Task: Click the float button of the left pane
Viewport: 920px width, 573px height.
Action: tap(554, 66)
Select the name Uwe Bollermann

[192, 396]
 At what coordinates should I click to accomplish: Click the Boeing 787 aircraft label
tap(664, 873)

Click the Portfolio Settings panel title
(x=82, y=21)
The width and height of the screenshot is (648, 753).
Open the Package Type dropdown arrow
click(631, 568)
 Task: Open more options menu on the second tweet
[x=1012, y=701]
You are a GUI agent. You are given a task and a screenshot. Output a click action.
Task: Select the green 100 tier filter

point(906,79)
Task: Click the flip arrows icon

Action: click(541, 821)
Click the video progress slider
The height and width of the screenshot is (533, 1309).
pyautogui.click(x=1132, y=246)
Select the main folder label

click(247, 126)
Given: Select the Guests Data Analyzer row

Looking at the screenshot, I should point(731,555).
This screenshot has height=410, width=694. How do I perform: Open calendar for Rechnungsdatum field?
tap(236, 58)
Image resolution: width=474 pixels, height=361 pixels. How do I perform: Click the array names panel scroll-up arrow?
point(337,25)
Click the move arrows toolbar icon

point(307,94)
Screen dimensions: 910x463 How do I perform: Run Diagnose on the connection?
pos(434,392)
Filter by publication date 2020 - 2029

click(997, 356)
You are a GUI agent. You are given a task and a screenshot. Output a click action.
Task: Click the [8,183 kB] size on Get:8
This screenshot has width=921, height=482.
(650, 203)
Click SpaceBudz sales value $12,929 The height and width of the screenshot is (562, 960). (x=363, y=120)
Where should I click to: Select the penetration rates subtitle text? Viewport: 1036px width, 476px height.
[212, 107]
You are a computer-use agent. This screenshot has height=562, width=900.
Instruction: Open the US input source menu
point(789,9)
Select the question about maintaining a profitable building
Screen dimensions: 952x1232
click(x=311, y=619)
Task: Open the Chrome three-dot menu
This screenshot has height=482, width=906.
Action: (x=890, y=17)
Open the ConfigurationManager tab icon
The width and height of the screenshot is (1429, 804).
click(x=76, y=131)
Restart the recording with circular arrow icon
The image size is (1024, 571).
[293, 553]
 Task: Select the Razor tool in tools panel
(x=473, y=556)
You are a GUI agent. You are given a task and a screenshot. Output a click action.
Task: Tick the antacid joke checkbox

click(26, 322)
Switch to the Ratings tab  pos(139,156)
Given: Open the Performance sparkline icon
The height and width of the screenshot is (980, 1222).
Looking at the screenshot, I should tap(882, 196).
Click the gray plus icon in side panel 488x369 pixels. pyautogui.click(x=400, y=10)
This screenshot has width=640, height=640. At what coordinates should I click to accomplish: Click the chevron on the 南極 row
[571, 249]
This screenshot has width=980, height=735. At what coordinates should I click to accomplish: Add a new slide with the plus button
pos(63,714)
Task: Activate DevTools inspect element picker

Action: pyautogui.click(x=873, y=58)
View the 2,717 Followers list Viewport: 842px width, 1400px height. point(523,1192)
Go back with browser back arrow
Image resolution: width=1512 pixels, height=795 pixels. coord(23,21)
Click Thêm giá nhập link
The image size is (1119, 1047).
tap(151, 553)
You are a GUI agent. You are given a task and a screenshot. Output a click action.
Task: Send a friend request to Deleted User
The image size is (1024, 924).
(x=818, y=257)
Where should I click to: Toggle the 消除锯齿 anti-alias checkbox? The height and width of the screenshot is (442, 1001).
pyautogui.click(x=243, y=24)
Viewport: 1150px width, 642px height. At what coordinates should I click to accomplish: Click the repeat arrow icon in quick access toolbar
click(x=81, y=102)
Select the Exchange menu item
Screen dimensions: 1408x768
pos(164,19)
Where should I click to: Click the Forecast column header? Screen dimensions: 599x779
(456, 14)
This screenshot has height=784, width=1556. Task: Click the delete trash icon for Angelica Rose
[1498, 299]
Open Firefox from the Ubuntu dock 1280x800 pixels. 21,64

## Your assignment
The answer is a portion of the data. Write out exactly the line with "The image size is (1024, 924)." and all lines after it.

## Solution for this problem
The image size is (1024, 924).
(x=818, y=257)
Where should I click to: Toggle the 消除锯齿 anti-alias checkbox? The height and width of the screenshot is (442, 1001).
pyautogui.click(x=243, y=24)
Viewport: 1150px width, 642px height. At what coordinates should I click to accomplish: Click the repeat arrow icon in quick access toolbar
click(x=81, y=102)
Select the Exchange menu item
Screen dimensions: 1408x768
pos(164,19)
Where should I click to: Click the Forecast column header? Screen dimensions: 599x779
(456, 14)
This screenshot has height=784, width=1556. Task: Click the delete trash icon for Angelica Rose
[1498, 299]
Open Firefox from the Ubuntu dock 1280x800 pixels. 21,64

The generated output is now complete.